Second Look: Randy Newman – Good Old Boys

After passing on Nebraska, Springsteen’s claustrophobic chronicle of rustbelt stasis and suffocation, along with a few warped Phil Ochs LPs, the name of 2011’s Oscar winner for “Best Original Song” peaks out from behind a cluster of misfiled Flying Burritos Brothers albums. The LP is Randy Newman’s 1974 concept album Good Old Boys, a glinting and resilient proclamation of Dixie’s bedrock communal backbone pelted by naturalistic calamity and Northern moral superiority. Covered with an out-of-focus snapshot of a stocky white man donning dark sunglasses in a bar, his right arm wrapped around a cute blonde who appears haloed by a tacky fluorescent light fixture. Nestled between the middle and ring fingers of his free hand, palm facing outward and fingers fully extended, is a lazily burning cigarette.

Featuring cameos by Ry Cooder and Don Henley, Good Old Boys begins with bluesy pianos and our protagonist watching a “smart-ass New York” intellectual diss segregationist Governor Lester Maddox on the boob tube. Flatly calling out the North’s hypocrisy, he looks to music as a means of expressing his Southern working class identity in “Rednecks”: “If they think they’re better than him they’re wrong / So I went to the park and I took some paper along / And that’s where I made this song.” Tender, nostalgic vocals on “Birmingham” find pride in community despite a harsh day to day grind: “And I work all day in the factory / That’s alright with me…Birm-ing-ham, Birm-ing-ham / The greatest city in Alabam’.”

“Louisiana 1927,” preoccupied with fatalism and the wrath of God, hones in on the lucky ones reemerging post-deluge. Heart-wrenching string arrangements remind us of irreplaceable loss, but a crawling piano and Newman’s drowsy, stubborn vocals light the forward path. All we’ve got is each other, and Silent Cal Coolidge ain’t likely to step up to the plate: “They’re tryin’ ta wash us away / Low-weezy-anna/ Low-weezy-anna.” Words slide into each other, and, as Greil Marcus perfectly captures in his seminal work Mystery Train “syllables are not bitten off, but just wear out and dissolve.”

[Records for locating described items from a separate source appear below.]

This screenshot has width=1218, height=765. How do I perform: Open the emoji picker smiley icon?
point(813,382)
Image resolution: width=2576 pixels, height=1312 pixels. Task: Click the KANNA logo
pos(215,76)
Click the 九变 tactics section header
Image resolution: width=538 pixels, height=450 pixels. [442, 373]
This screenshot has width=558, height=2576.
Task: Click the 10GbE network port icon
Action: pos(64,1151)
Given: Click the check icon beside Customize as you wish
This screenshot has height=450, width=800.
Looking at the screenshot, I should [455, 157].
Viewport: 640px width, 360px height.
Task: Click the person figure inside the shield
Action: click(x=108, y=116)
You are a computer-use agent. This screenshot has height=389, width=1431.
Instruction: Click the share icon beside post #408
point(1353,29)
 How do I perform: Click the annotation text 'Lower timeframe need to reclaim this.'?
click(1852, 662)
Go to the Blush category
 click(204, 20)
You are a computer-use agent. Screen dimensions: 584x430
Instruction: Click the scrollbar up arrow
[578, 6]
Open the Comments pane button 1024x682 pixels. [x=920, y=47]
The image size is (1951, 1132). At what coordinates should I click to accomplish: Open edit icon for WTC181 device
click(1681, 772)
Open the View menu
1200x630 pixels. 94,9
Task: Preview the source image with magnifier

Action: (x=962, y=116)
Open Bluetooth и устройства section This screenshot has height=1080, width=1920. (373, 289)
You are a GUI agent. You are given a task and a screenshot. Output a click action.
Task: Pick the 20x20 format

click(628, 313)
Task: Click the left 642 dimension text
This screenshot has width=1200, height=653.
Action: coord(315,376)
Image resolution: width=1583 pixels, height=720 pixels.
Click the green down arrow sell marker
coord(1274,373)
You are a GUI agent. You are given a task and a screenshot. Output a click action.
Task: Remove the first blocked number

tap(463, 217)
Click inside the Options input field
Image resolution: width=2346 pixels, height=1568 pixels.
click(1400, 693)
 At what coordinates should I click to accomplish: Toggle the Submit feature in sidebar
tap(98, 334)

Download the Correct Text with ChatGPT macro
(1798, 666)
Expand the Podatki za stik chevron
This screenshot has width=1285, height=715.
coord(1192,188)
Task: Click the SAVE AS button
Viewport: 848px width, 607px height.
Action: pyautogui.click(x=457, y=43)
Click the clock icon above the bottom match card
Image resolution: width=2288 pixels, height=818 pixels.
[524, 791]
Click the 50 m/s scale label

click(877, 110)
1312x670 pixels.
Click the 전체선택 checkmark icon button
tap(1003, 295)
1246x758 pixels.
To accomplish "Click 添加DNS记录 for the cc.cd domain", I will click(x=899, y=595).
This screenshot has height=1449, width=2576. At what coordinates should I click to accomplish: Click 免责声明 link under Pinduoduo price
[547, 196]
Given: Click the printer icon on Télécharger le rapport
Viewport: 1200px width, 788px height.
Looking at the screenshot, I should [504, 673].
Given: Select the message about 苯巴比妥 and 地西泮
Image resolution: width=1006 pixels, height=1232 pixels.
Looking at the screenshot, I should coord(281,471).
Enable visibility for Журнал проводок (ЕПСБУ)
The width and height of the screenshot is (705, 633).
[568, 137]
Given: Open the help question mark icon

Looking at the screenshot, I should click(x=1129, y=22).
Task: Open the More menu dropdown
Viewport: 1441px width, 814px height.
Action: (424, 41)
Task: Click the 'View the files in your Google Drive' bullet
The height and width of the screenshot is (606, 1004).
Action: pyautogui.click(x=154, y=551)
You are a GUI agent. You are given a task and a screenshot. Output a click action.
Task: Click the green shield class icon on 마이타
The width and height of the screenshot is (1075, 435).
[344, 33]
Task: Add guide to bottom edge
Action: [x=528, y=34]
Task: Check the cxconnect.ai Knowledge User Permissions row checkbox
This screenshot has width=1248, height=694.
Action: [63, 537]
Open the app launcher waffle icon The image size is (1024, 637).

Co-penned by radical populist Louisiana icon Huey “The Kingfish” Long to support a “Share Our Wealth” income distribution campaign that would have Sweden blushing, the 1935 sing-along “Every Man A King” is covered as a traditional folk sing-along. America, the land of plenty: “With castles and clothing an’ food for all / All belongs to you.” But hey now, let’s not get greedy: “There’s enough for all people to share… There’ll be peace without end / Ev’ry neighbor a friend.” Long’s socialist ditty bleeds into Newman’s listless drawl in “Kingfish,” a stump speech for Governor Long’s crusade against Mr. Rockefeller’s goons: “Who took the Standard Oil men / And whipped their ass / Just like he promised he’d do / Ain’t no Standard Oil men gonna run this state / Goanna be run by little folks like me an’ you.” With gospel laden vocals and the fresh promise of salvation, Newman proclaims alongside a heaping pile of irony: “Friend of the workin’ man / Kingggg-fish, Kingggg-fish / The Kingfish goanna save this land.”

But it’s on “Mr. President (Have Pity On The Working Man)” that the hallelujahs of solidarity really take shape. Back against the wall and facing grim economic prospects, Newman begs, not for equality or even respect, but for a single iota of compassion: “We’re not asking you ta love us / You may place yourself high above us / Mr. Prez-din have pity on the workin’ man.” Triumphant horns and smooth baseline clash with Newman’s frustrated lyrics, as he ponders whether neglect of the everyman is the product of corruption or madness: “Maybe you’ve cheated / Maybe you’ve lied / Maybe you have lost your mind / Maybe you’re only thinking ’bout yourself.” As blaring brass pushes the song to climax, Newman pleads once more in distinctly blue collar dialect: “Mr. Prez-din, have pity on the workin’ man!”

So, long before his improv work in post-Y2K Quahog, Rhode Island (“Red headed lady, Reaching for an apple /Gonna take a bite, nope, nope… She takes a bite /Chews it once, twice, three times, four times, stops!”), Randy Newman was reviving socialist ditties, denouncing Dixie for bigotry, and begging Mr. President to give a damn about the little guy. Halleluiah. Amen.